Steele: First the amount in controversy must exceed $1 million or be a case involving an exclusive choice of court agreement or a judgment that results from an exclusive choice of court agreement. What we don't include in the category is almost as important as what we include, because we want to make sure that our focus is on genuine commercial disputes between heavy-weight litigants. We exclude claims for personal, physical or mental injury. We exclude mortgage foreclosures. We exclude mechanics' liens or condemnation proceedings and any claim that is brought by an individual that is primarily for personal, family or household purposes or cases that involve agreements for an individual that relate to collective bargaining or a contract of employment.
Editor: Will CCLD involve cases that might have otherwise gone to the Court of Chancery?
Steele: No. The CCLD is focused on cases that are at law and not cases that would involve an equitable claim or seek an equitable remedy, which would remain in Chancery - although Chancery would have the option under our statute to transfer cases to the CCLD if they are in both law and equity. The focus of the CCLD is basically on contract disputes and mass complex litigation.
Editor: Would class actions be included?
Steele: Yes. But, the class action has to arise out of law and not equity. If it's under the corporate code or if it seeks an equitable remedy, it would still be in Chancery.
Editor: What are the jurisdictional requirements with respect to eligible parties?
Steele: At the present time, the jurisdictional requirements are the same as they currently exist. You would have to be able to file a claim that would entitle you to jurisdiction over the defendant.
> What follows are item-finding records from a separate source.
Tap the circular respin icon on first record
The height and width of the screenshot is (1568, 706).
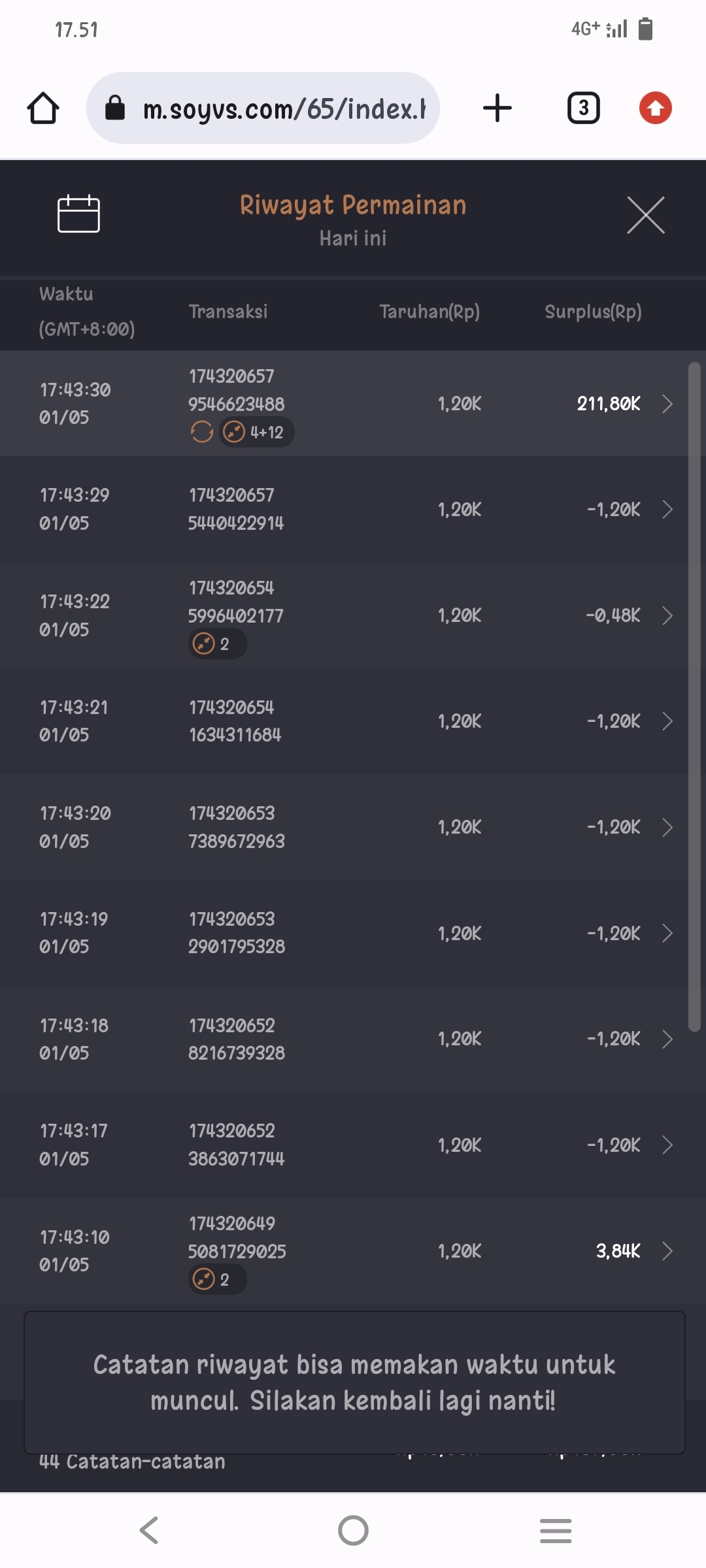coord(202,432)
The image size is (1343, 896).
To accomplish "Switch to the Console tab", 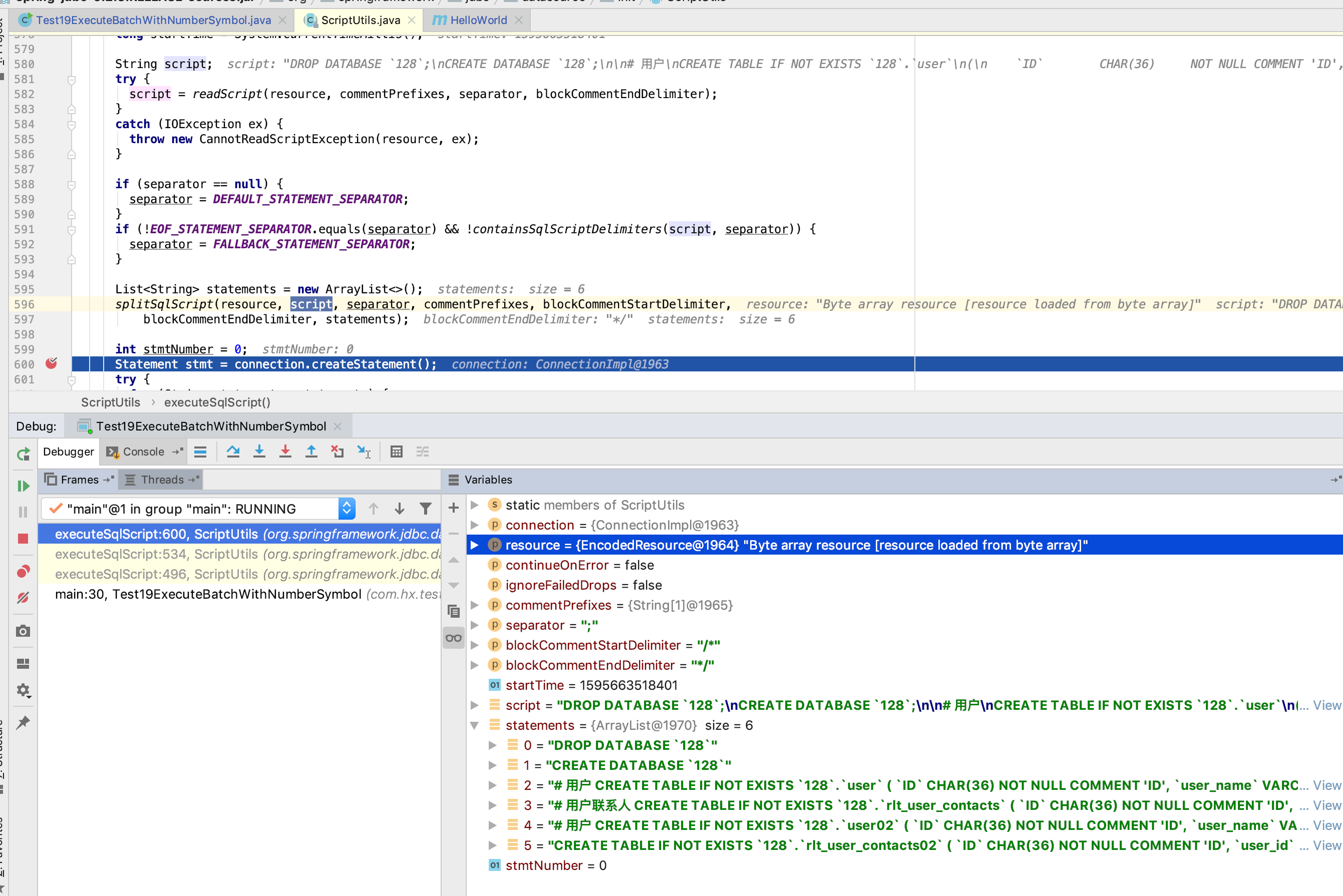I will click(x=143, y=452).
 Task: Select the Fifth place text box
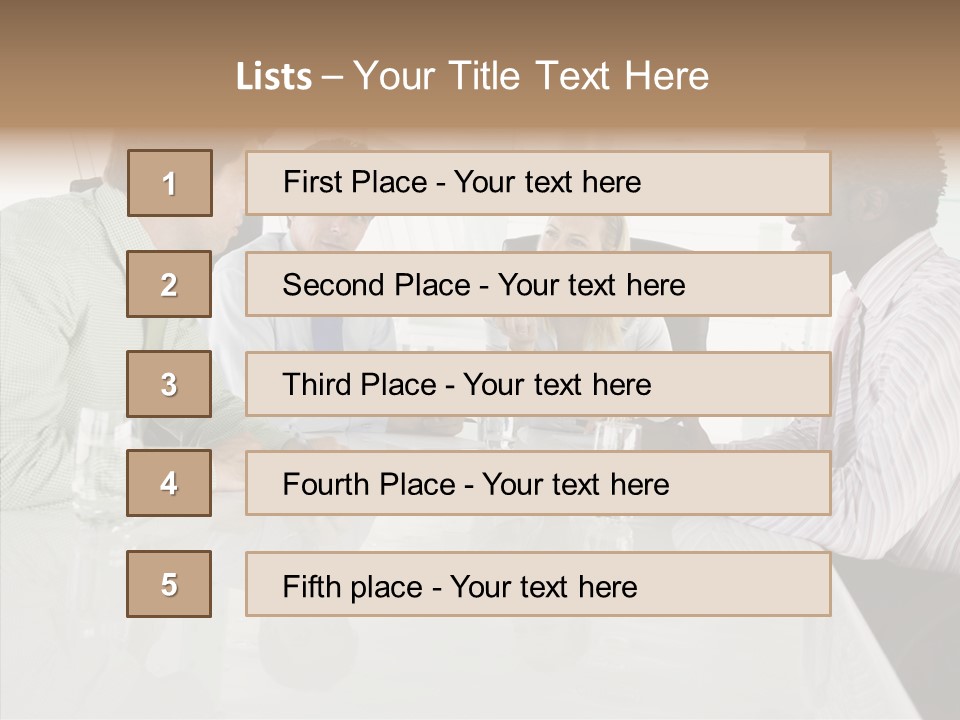point(538,584)
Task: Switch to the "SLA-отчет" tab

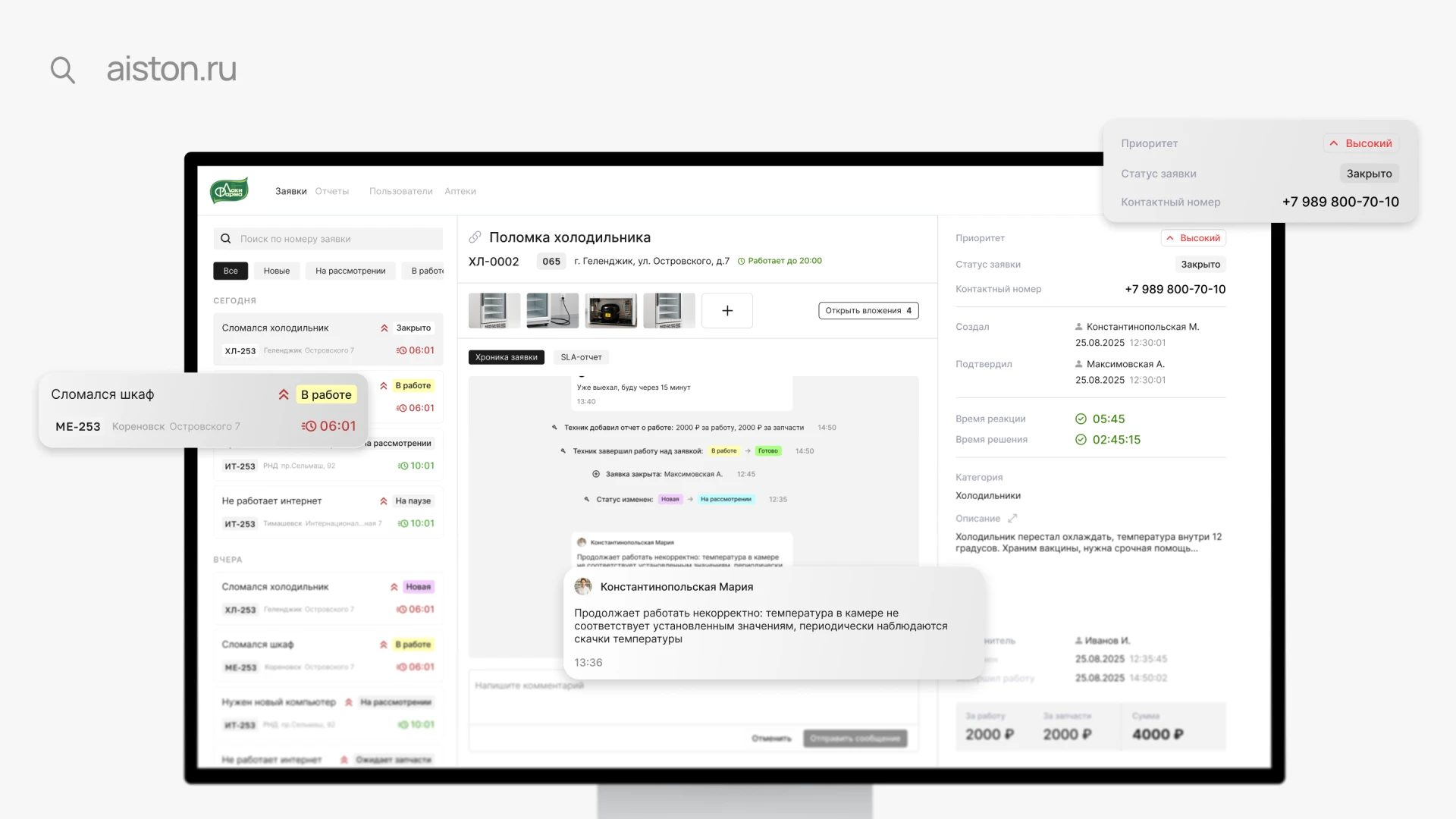Action: [x=581, y=356]
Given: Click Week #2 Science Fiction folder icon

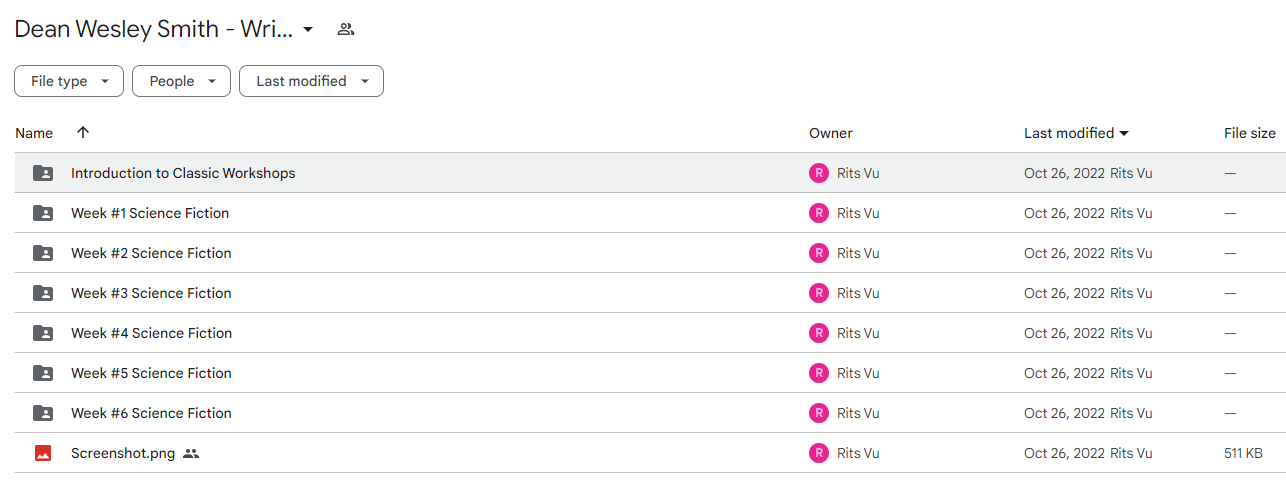Looking at the screenshot, I should pos(43,253).
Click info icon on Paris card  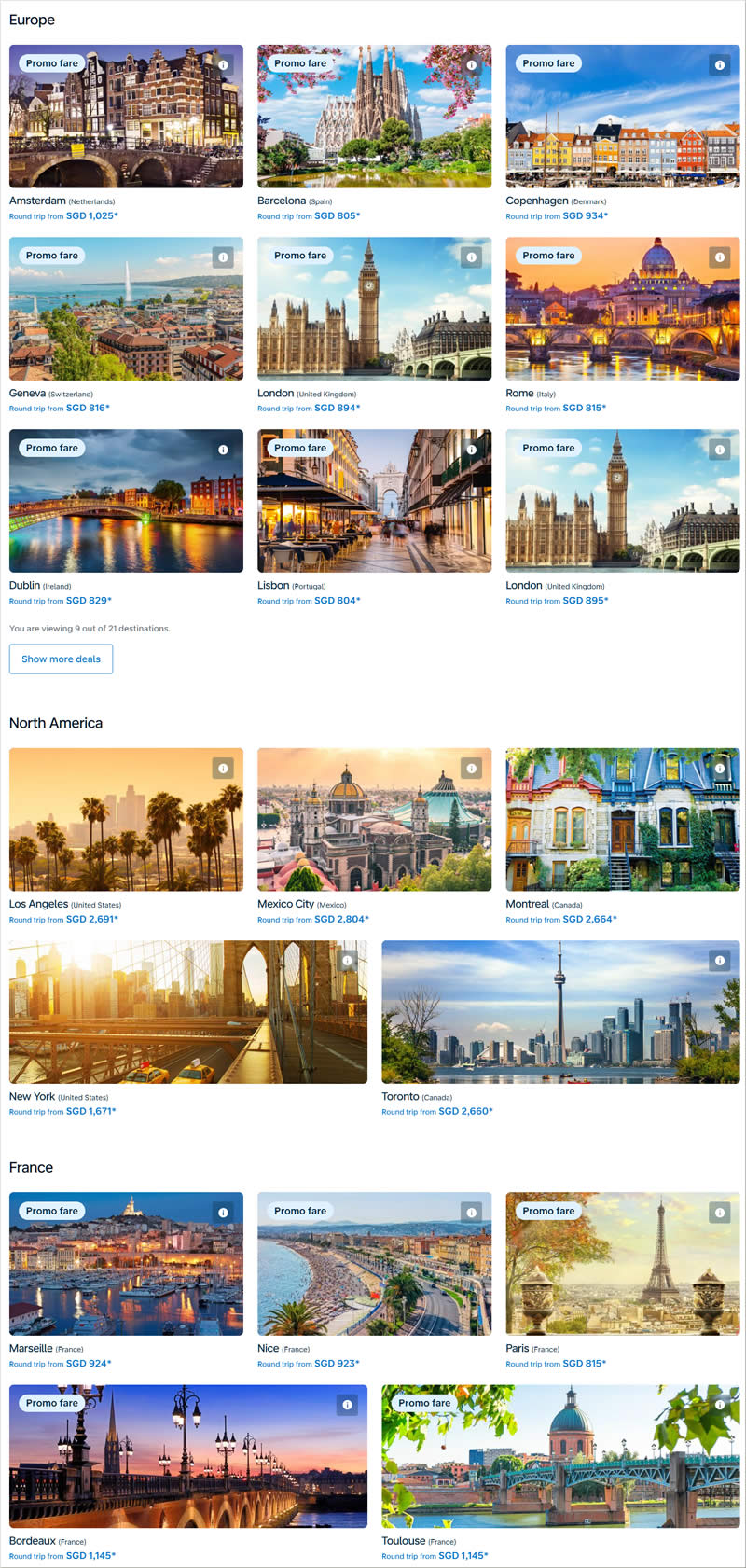click(720, 1213)
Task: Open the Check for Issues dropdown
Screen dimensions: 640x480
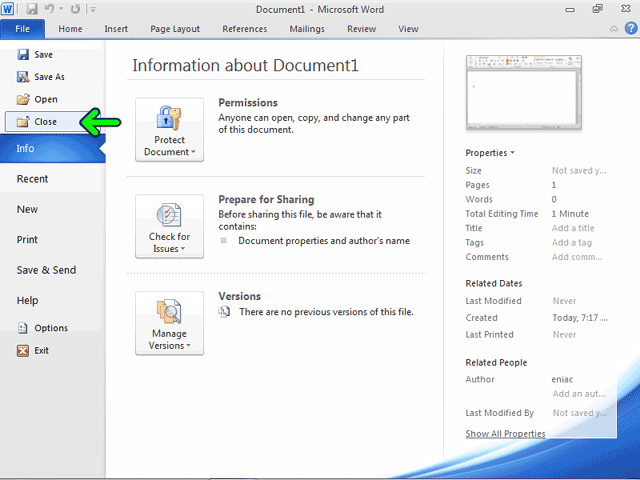Action: pyautogui.click(x=169, y=227)
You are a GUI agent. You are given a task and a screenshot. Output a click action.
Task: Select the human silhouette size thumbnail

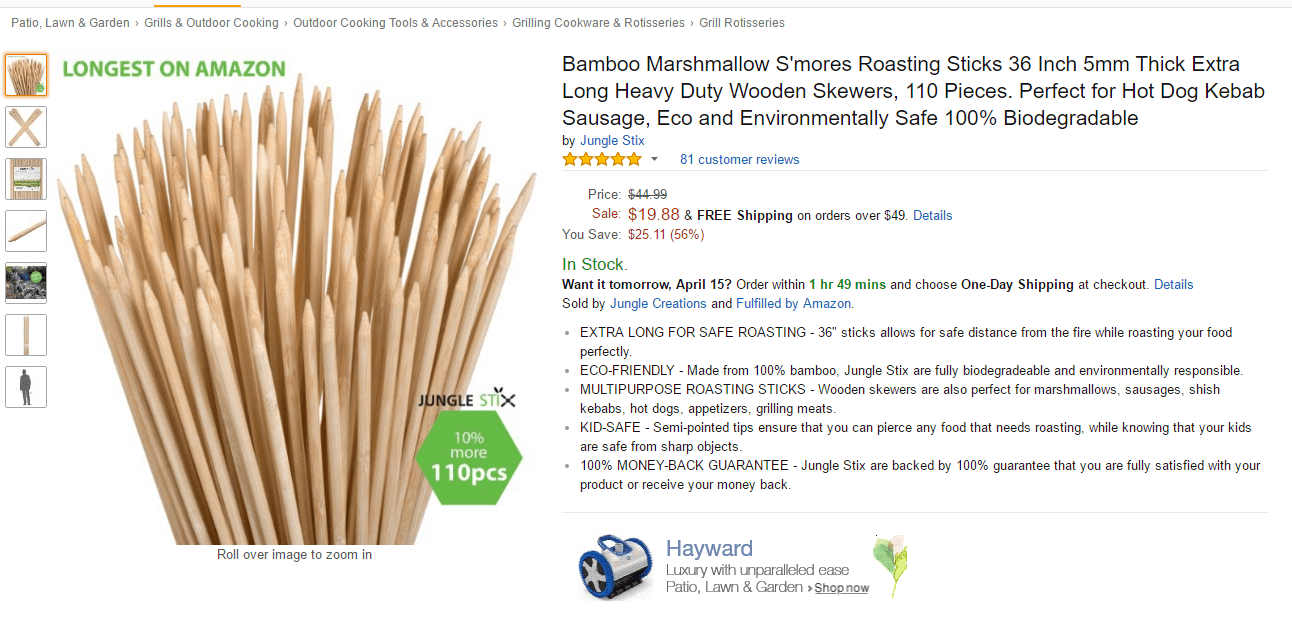click(26, 387)
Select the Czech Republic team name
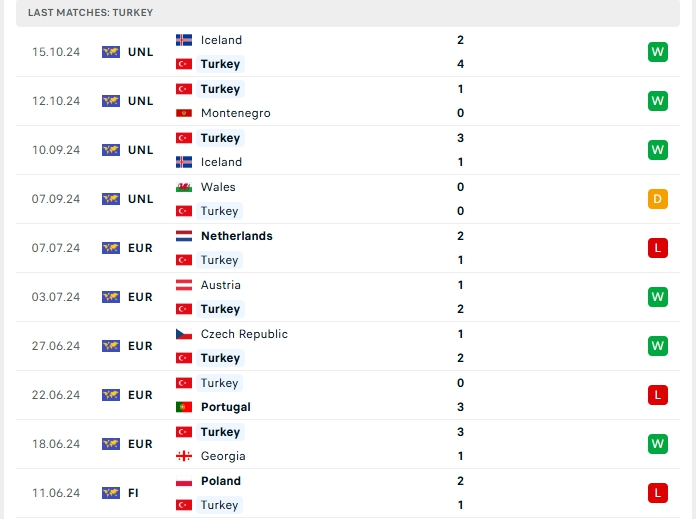The image size is (696, 519). click(244, 334)
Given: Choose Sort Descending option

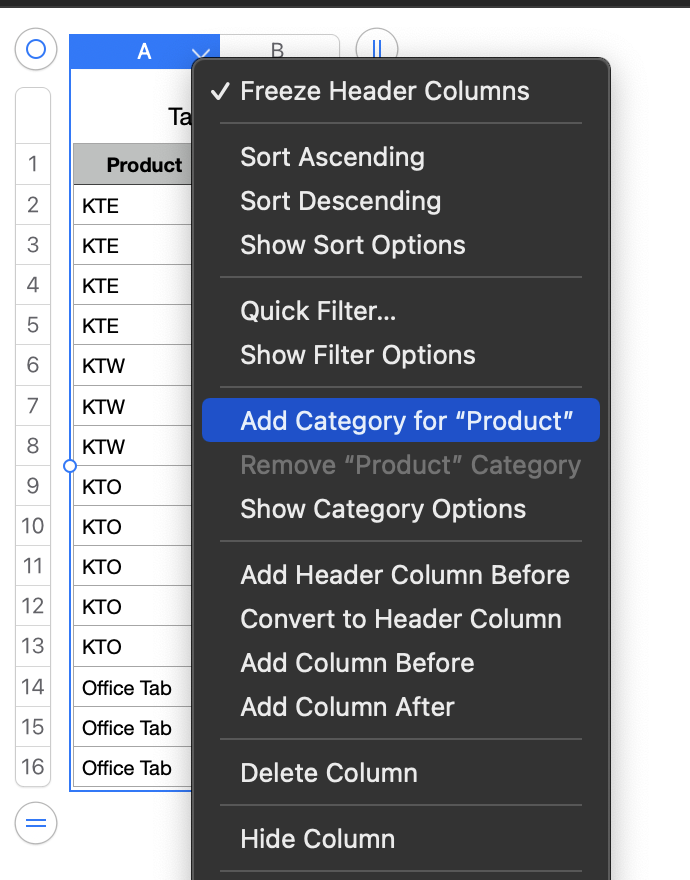Looking at the screenshot, I should tap(340, 201).
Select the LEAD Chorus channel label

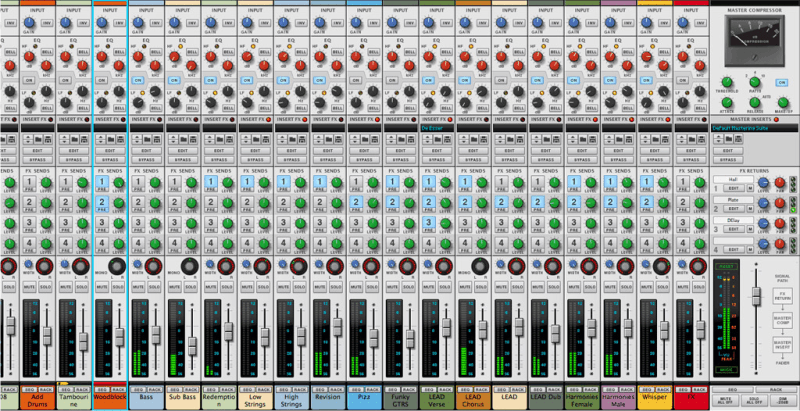(473, 401)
After Congress implements legislation under the Hague Convention on Choice of Courts Agreements, we probably will see Delaware legislation adopted as soon as we see what Congress is going to do and what the Commission on Uniform State Laws suggests the states do. At that time, Delaware courts would probably expand the opportunity for disputes to come to them by not requiring any tie to Delaware if the parties agree to select Delaware as the choice of court.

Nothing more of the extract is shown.